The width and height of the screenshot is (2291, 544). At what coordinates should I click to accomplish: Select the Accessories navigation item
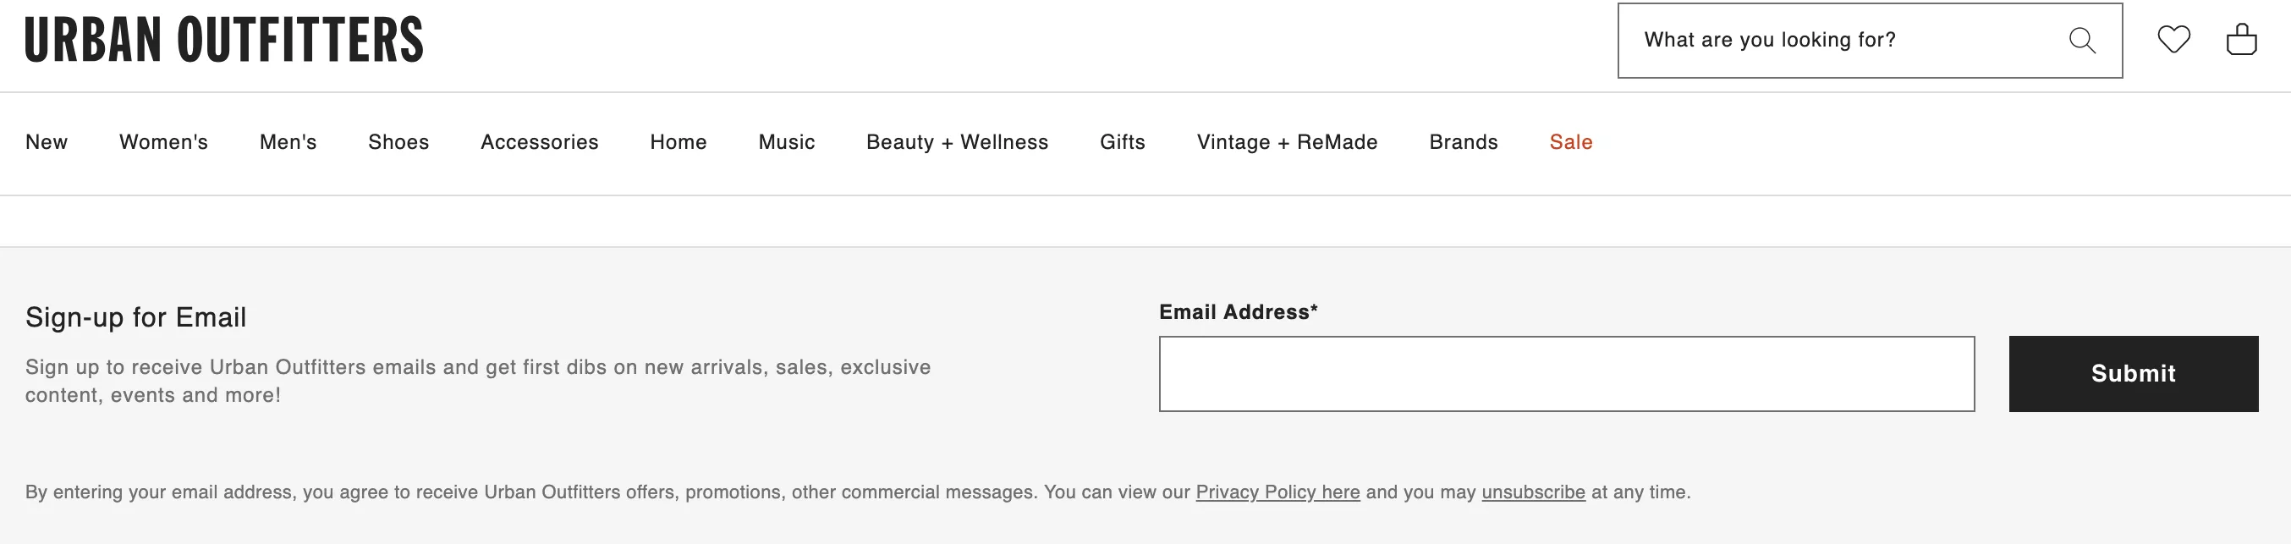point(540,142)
...
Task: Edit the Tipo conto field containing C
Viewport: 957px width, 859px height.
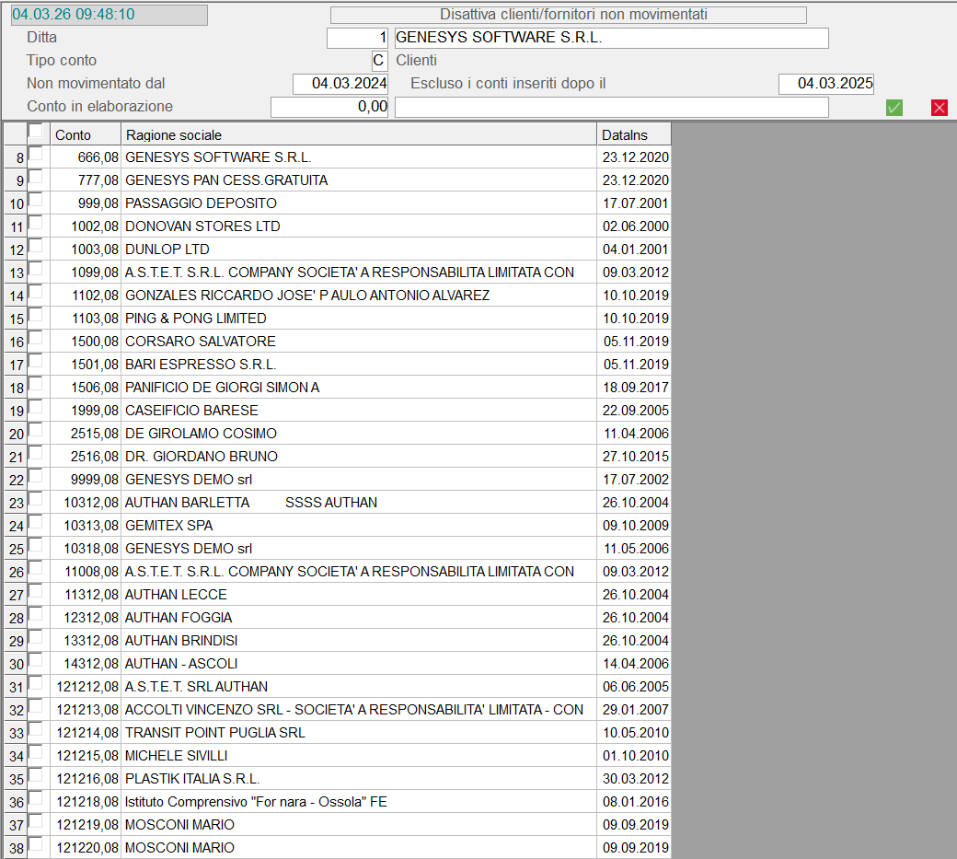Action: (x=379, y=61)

» Task to complete
Output verbatim the span that opens with the line containing "The width and" and closes with the line containing "point(540,142)", both lines included. Omit the pictures from your output.

» Solution below
The width and height of the screenshot is (2291, 544). At what coordinates should I click to accomplish: Select the Accessories navigation item
point(540,142)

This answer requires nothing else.